Task description: Repeat exactly, please, the lines that begin at the start of the listing and end at the line holding "You are a computer-use agent. This".

Input data section start

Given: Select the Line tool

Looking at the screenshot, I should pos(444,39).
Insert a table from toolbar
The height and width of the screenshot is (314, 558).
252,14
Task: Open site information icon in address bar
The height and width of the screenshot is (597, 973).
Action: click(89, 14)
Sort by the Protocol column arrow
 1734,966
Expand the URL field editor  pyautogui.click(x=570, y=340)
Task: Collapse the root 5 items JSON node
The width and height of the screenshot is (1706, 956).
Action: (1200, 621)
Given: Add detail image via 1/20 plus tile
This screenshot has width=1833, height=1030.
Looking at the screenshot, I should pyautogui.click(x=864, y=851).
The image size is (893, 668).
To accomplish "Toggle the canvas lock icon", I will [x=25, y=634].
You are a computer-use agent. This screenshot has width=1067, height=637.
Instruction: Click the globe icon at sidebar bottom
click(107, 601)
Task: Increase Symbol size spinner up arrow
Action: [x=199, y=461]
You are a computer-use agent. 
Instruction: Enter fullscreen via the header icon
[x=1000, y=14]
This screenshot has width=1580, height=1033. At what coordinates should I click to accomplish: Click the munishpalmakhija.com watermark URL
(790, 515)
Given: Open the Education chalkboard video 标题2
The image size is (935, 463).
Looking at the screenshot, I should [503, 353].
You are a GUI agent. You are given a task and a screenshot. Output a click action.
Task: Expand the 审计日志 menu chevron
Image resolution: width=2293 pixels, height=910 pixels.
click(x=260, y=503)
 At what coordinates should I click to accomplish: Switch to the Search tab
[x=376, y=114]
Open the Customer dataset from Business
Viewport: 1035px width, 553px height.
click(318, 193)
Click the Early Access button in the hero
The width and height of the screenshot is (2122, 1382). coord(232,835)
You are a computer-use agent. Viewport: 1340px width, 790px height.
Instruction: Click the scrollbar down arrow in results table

Input data section end

Exercise answer:
Given: Select the Line tool

Looking at the screenshot, I should pos(444,39).
Insert a table from toolbar
The height and width of the screenshot is (314, 558).
252,14
Task: Open site information icon in address bar
The height and width of the screenshot is (597, 973).
Action: click(89, 14)
Sort by the Protocol column arrow
 1734,966
Expand the URL field editor  pyautogui.click(x=570, y=340)
Task: Collapse the root 5 items JSON node
The width and height of the screenshot is (1706, 956).
Action: (1200, 621)
Given: Add detail image via 1/20 plus tile
This screenshot has width=1833, height=1030.
Looking at the screenshot, I should pyautogui.click(x=864, y=851).
The image size is (893, 668).
To accomplish "Toggle the canvas lock icon", I will [x=25, y=634].
You are a computer-use agent. This screenshot has width=1067, height=637.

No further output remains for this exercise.